Pearl Harbor

With the 60th anniversary of the Japanese attack on Pearl Harbor coming this December, it stands to reason that Hollywood would give us an epic war film that would arrive in a mass of Hype and controversy.
The proposed $160 Million opus by the team of Director Michael Bay and Jerry Bruckheimer, set out to do a picture that was grand in scale as well as being a gripping drama and visual masterpiece. In many ways, the creative team behind such hits as “Armageddon” and “The Rock” achieved what they set out to do, as “Pearl Harbor” is a visual masterpiece. Sadly the dialogue and characters as well as many of the liberties that have been played with Historical facts caused many elements of the film to bomb with a fury far greater than the ordinance that was unleashed onscreen by the Japanese fighter planes.
The backdrop of the film is the year leading up to the attack and how the lives and loves of a group of young nurses and pilots were affected. They key players in the film are two young pilots Rafe McCawley and Danny Walker. (Played by Ben Affleck and Josh Hartnett) . It seems the two have been friends ever since childhood with Rafe constantly watching out for Danny.
A chance meeting between Rafe and an attractive nurse Evelyn (Kate Beckinsale) soon leads to a romance between the two, and while they are a picture of bliss, there is trouble brewing. It seems that Rafe is unhappy with the notion that at 25, he is close to being to old to be a fighter pilot and may soon be reduced to little more than a flight instructor rather than a combat ace. With war raging in Europe, and the US standing by its policy to not get involved in a foreign war, Rafe has signed up with a squadron to fight in England. No sooner does he receive the news that he has been accepted and must ship out in the morning. What follows is just about every cliché from every war movie complete with the send off at the train station and letters filled with notions of sunrises and joyful reunions.

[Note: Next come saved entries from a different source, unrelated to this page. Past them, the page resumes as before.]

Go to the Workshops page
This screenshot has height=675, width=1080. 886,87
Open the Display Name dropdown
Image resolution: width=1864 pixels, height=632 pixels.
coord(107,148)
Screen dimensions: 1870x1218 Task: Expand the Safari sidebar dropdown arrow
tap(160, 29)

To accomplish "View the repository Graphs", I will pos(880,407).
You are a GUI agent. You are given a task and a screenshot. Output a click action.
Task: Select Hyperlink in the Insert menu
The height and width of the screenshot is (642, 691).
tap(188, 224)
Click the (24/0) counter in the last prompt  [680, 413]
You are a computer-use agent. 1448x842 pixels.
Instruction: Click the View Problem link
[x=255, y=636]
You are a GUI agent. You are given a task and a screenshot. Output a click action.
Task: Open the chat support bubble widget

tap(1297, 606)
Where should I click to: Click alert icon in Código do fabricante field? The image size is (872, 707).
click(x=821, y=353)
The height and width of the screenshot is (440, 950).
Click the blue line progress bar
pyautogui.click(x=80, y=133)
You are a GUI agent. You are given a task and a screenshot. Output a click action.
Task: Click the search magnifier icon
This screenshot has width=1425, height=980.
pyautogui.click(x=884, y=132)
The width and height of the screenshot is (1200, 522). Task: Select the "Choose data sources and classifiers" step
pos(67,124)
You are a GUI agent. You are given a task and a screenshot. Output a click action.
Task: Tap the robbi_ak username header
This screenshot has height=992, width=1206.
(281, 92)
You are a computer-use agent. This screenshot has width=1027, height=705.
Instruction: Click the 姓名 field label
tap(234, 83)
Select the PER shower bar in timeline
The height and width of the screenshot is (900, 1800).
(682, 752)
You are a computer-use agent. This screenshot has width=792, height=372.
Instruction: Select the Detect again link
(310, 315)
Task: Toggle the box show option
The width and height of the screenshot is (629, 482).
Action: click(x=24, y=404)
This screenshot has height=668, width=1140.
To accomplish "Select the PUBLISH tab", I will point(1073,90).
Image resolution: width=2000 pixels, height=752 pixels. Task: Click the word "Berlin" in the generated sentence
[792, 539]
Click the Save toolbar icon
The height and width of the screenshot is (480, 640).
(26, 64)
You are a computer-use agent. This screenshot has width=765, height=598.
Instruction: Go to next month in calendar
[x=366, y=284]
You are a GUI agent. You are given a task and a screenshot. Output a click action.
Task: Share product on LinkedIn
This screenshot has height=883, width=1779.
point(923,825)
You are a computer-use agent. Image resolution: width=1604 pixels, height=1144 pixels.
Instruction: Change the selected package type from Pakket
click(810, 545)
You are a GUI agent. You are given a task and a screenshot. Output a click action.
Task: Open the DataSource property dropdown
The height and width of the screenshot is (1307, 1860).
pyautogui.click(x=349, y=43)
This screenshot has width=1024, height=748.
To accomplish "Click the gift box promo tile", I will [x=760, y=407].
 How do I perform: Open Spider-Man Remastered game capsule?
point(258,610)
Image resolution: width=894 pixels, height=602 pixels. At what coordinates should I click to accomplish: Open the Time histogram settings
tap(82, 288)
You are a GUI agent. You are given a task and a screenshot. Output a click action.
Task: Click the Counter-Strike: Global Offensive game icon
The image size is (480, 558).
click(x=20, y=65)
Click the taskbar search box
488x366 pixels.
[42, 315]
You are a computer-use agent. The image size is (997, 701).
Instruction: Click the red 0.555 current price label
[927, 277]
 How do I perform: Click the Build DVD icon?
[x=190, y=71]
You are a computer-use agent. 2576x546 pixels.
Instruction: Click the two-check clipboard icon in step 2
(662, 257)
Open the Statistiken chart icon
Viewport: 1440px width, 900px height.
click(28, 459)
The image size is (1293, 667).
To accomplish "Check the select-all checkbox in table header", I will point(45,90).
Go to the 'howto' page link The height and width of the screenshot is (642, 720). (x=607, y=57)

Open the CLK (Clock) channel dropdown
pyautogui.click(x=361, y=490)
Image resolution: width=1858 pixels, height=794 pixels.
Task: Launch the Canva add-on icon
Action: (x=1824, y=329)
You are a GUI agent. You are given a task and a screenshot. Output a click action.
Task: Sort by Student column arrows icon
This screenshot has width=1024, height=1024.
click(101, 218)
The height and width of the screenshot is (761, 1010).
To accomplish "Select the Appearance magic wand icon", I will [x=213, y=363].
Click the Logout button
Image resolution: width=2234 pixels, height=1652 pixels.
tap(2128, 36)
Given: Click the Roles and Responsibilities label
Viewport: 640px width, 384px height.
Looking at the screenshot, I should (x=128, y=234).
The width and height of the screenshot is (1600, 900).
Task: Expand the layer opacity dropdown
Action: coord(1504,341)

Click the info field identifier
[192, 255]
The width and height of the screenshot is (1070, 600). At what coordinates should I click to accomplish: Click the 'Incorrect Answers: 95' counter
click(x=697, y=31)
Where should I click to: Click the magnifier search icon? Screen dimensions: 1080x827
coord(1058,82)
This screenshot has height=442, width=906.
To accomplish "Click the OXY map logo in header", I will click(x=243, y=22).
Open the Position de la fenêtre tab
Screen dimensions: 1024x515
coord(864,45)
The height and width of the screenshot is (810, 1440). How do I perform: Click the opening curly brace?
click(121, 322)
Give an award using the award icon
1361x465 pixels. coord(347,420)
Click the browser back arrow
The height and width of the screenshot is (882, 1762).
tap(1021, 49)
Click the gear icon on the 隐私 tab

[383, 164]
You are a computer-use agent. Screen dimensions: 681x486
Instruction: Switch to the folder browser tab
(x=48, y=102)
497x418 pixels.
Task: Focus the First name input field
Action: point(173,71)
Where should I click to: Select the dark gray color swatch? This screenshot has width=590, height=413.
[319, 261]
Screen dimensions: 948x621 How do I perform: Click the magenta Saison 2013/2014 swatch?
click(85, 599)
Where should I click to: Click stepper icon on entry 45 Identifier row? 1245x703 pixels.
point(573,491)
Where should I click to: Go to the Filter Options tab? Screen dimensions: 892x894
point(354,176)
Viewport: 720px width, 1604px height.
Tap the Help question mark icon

Without giving to much away, lets just say that things do not go as planned for the two lovers as life, circumstance and the war soon catch all of them by surprise.
The big star of the film would have to be the special effects as the wizards at ILM have come up with a gripping 40 minute sequence for the attack that shows the brutal attack in all its horror as well as just how devastating the damage inflicted was. That being said, many of the stars including a very under used Cuba Gooding JR. are little more than charactures and spot lines that seem to be a conglomeration of every war movie ever made. We have the young couple who plan to get married, the grizzled old sarge, the desperate mission against all odds, and young lovers unaware that destiny is about to arrive.
My biggest issue was not with the lack of any character development or the lines that would make a first year acting class groan; rather it was with the historical gaps in the film. The movie shows much about the attack but precious little as to why Japan attacked, and completely forgets to mention how the Ambassador from Japan was left waiting with a formal Declaration of War in Washington D.C. until after the attack was under way, as it has been speculated that FDR wanted to bring the US in the war, and by allowing the surprise attack to happen, the American people could be whipped into a frenzy of revenge and thus entering the war. The film also is very obvious about putting the Japanese pilots in the bad guy rolls as numerous shots of hospitals, unarmed civilians, and men clinging to the side of sinking ships, or trying to swim to safety, are riddled with bullets and bombs by the merciless pilots.
The film seems to fit the standard profile that I have been complaining about for two summers now, lots of great special effects, but no real story, or character development, leaving one a film that is all sizzle with no steak, and not worthy of the men and women whose lives were changed that day, as a nation lost its innocence.